Retype, without changes, every line from the line that contains "The width and" through the final line of the records. Exclude pictures.

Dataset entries

# # # # #

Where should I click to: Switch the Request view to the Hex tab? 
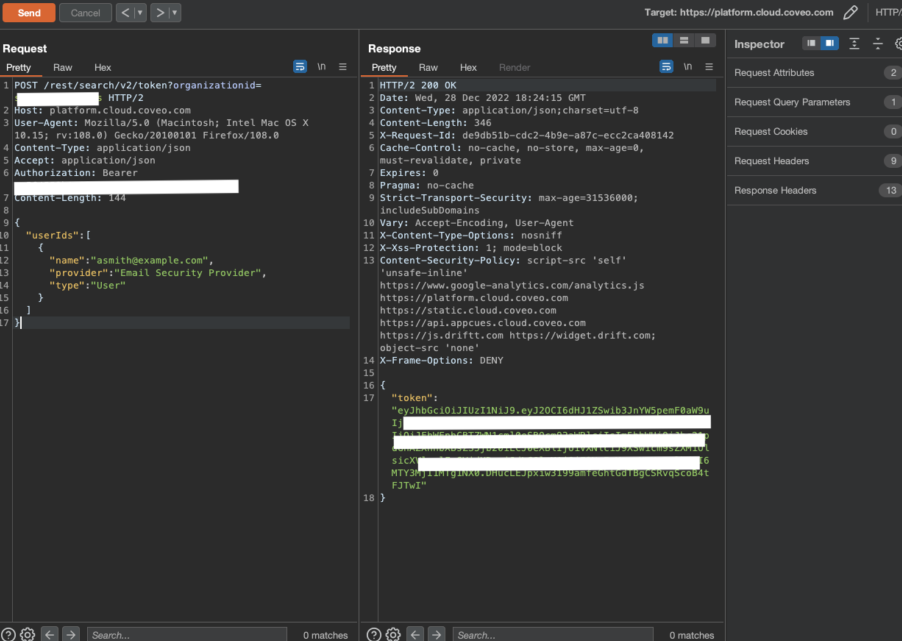[103, 66]
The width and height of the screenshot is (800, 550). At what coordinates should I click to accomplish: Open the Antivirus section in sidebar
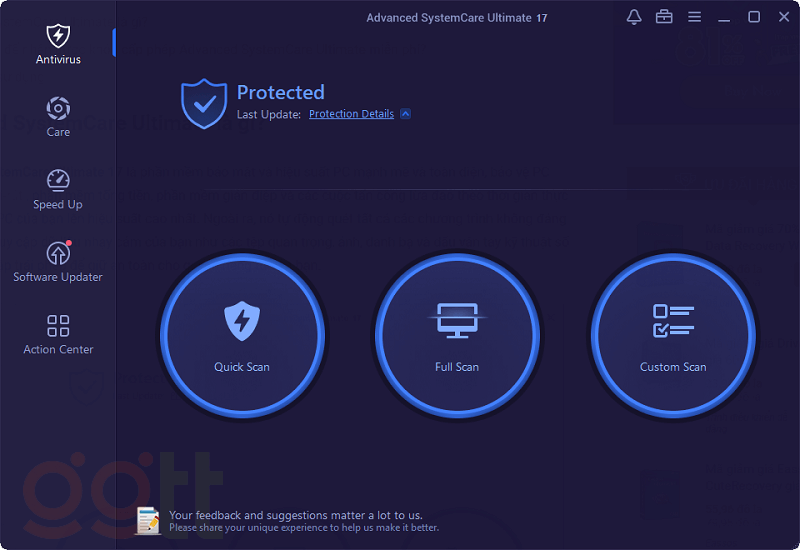[x=58, y=44]
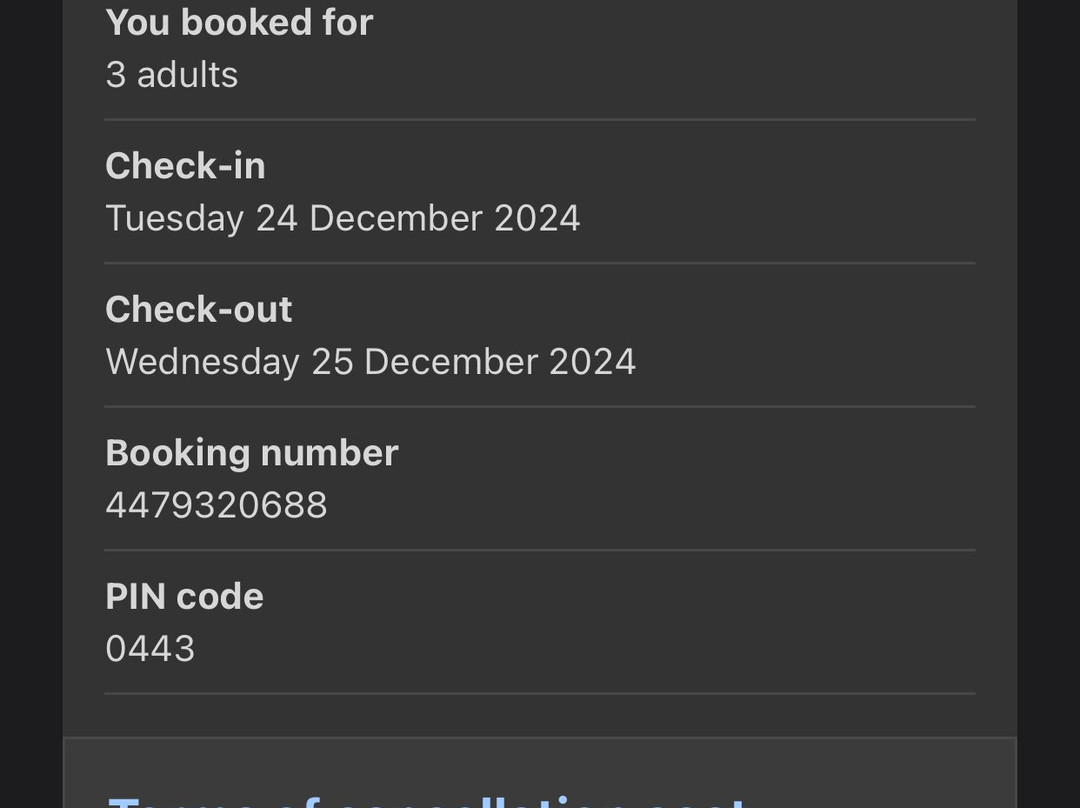1080x808 pixels.
Task: Select the Wednesday 25 December 2024 date
Action: coord(370,361)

# # # # #

Written answer:
The width and height of the screenshot is (800, 550). At what coordinates should I click to accomplish: Open the Antivirus section in sidebar
[x=58, y=44]
1080x808 pixels.
Task: Select the Wednesday 25 December 2024 date
Action: coord(370,361)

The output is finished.